La répression pourtant limitée qui s'ensuivit intimida et découragea les autres conspirateurs. La France se retira alors de la partie, sachant qu'elle n'avait plus rien à espérer des frondeurs, complètement désemparés. Elle dispersa les troupes qu'elle avait amassées à la frontière nord pour un éventuel appui aux insurgés.

S'étant abstenus de toute action compromettante, les principaux comploteurs - dont le Prince d'Epinoy - ne furent cependant pas inquiétés par les autorités, jusqu'à ce qu'au mois de novembre 1633, le sinistre Balthazar Gerbier, diplomate véreux en poste à Bruxelles qui avait autrefois proposé à Richelieu de lui servir d'intermédiaire auprès des nobles belges, vendît au gouvernement de Madrid, par goût du lucre, les secrets de la conjuration auxquels il avait été initié comme un complice.

▸ **TÂCHE 1**
Résumez le passage en deux phrases.
▸ **TÂCHE 2**
Traduisez en anglais, s'il vous plaît, cette phrase du passage : « Elle dispersa les troupes qu'elle avait amassées à la frontière nord pour un éventuel appui aux insurgés. »
▸ **TÂCHE 3**
D'après le passage, à qui Balthazar Gerbier vendit-il les secrets de la conjuration ?
Appuyez-vous uniquement sur le passage.

▸ **LIGNES FOURNIES**
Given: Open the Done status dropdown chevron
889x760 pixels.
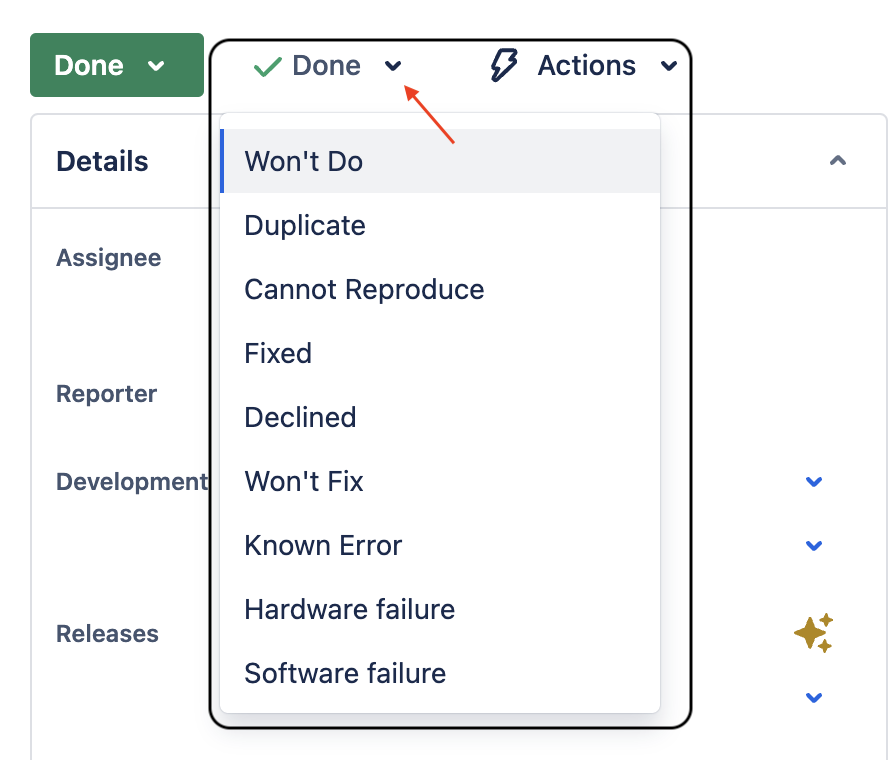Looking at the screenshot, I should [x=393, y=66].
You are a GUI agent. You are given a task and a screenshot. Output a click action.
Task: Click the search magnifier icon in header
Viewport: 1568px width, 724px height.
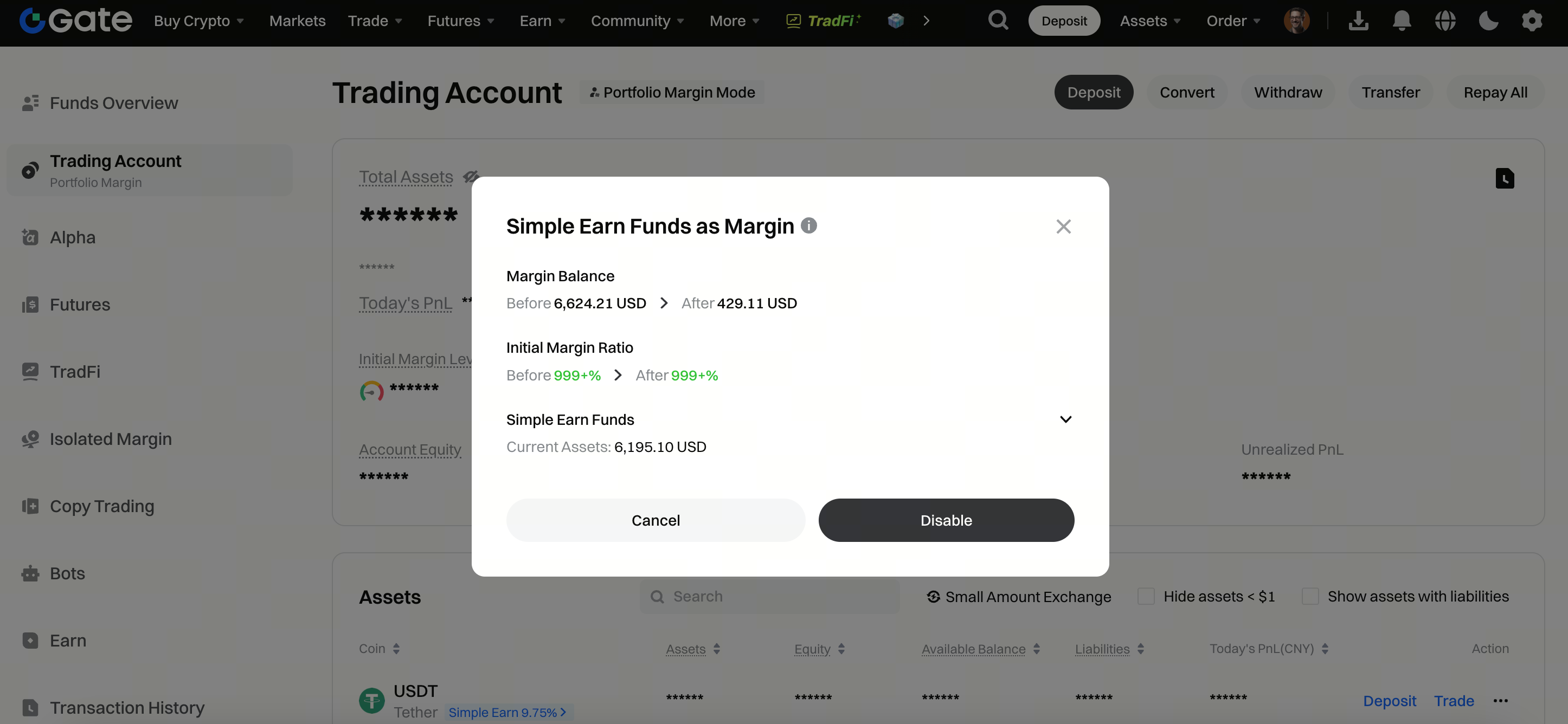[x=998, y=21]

...

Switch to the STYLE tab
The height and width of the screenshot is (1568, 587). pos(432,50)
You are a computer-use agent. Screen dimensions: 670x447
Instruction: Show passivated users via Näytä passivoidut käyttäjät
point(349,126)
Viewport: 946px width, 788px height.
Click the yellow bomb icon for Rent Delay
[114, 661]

▸ **RÉPONSE RÉDIGÉE 1**
Après une répression limitée qui intimida et découragea les conspirateurs, la France, n'espérant plus rien des frondeurs, se retira et dispersa les troupes amassées à sa frontière nord. Les principaux comploteurs, dont le Prince d'Epinoy, ne furent pas inquiétés jusqu'à ce qu'en novembre 1633, Balthazar Gerbier, diplomate en poste à Bruxelles, vende au gouvernement de Madrid les secrets de la conjuration.

▸ **RÉPONSE RÉDIGÉE 2**
It dispersed the troops it had massed on the northern border for possible support of the insurgents.

▸ **RÉPONSE RÉDIGÉE 3**
Au gouvernement de Madrid.